Problem details
Report only the number of lines below in which the string "agent" appears.

Dataset entries
⟨

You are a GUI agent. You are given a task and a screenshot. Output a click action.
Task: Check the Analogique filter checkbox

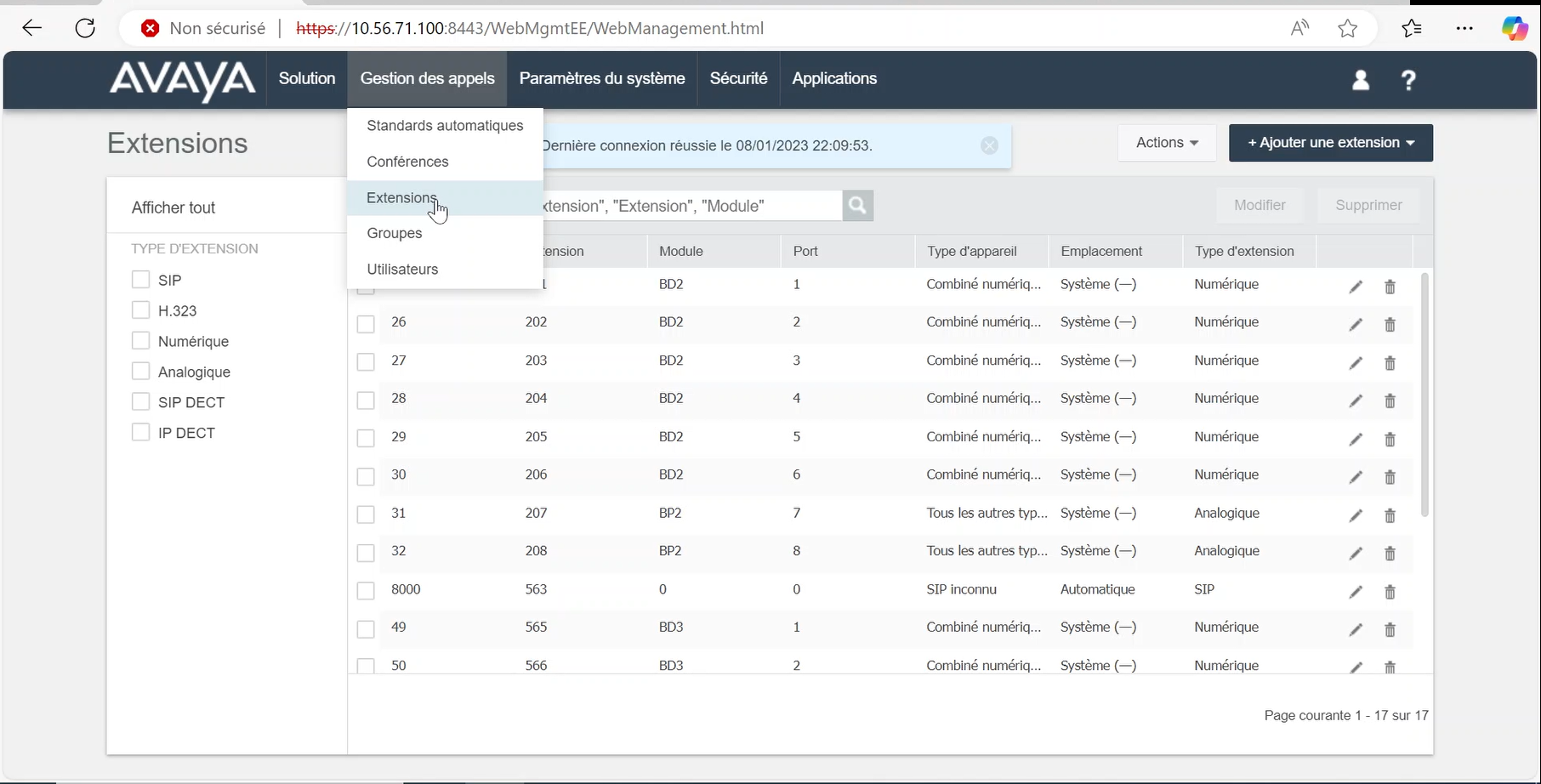click(x=141, y=372)
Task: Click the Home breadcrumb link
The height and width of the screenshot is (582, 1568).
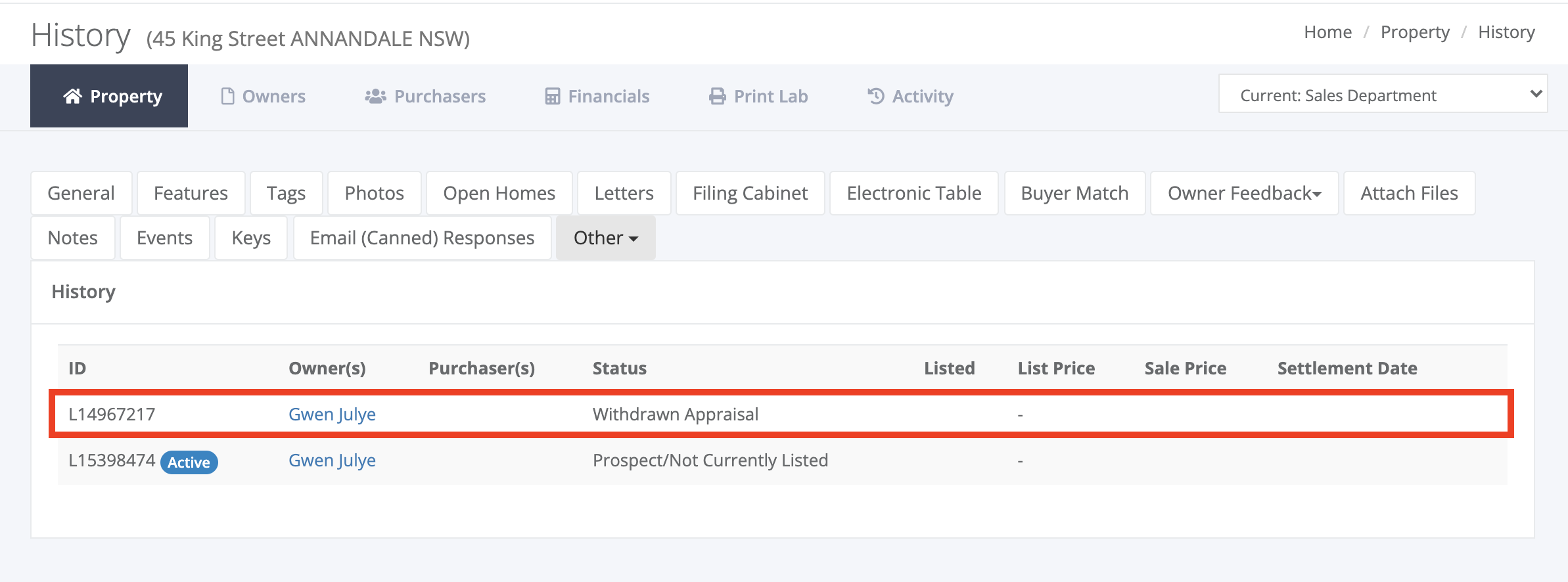Action: [x=1327, y=32]
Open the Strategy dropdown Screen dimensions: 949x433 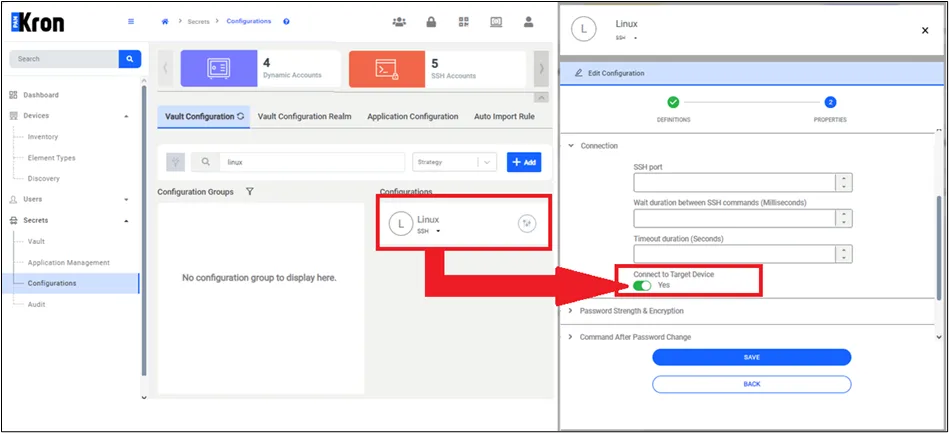(454, 162)
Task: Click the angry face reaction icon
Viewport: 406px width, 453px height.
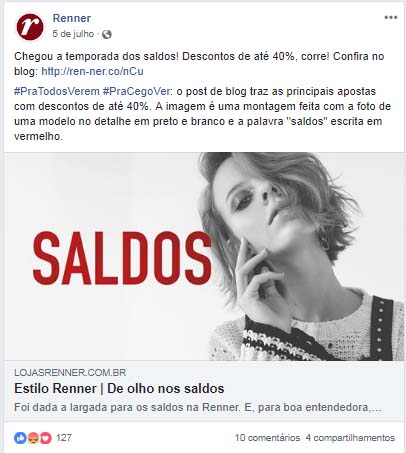Action: point(33,438)
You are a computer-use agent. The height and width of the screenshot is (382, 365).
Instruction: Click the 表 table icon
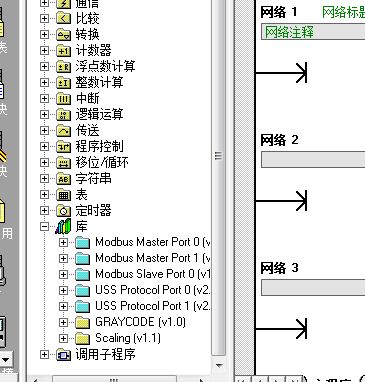click(x=63, y=194)
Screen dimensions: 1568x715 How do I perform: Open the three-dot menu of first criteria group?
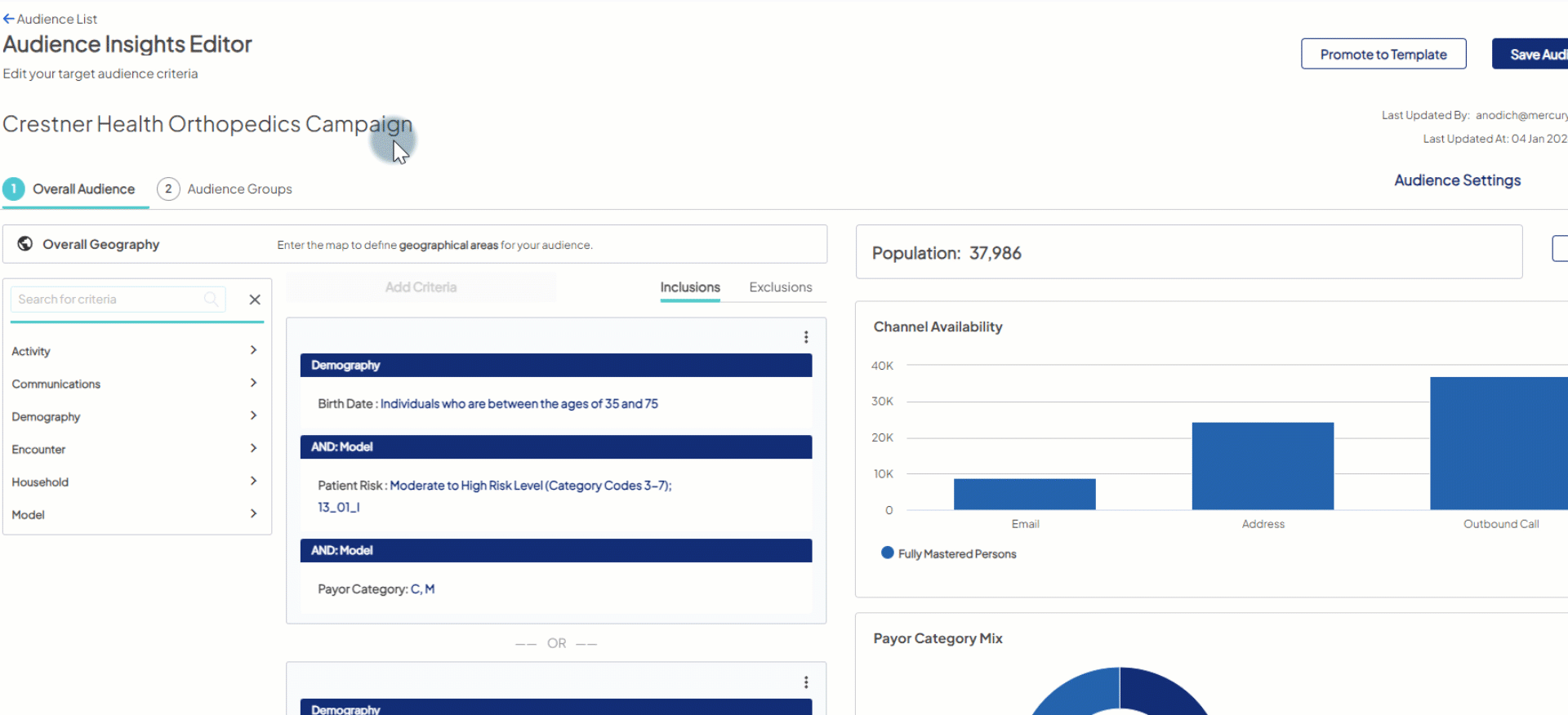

⟩

Response
2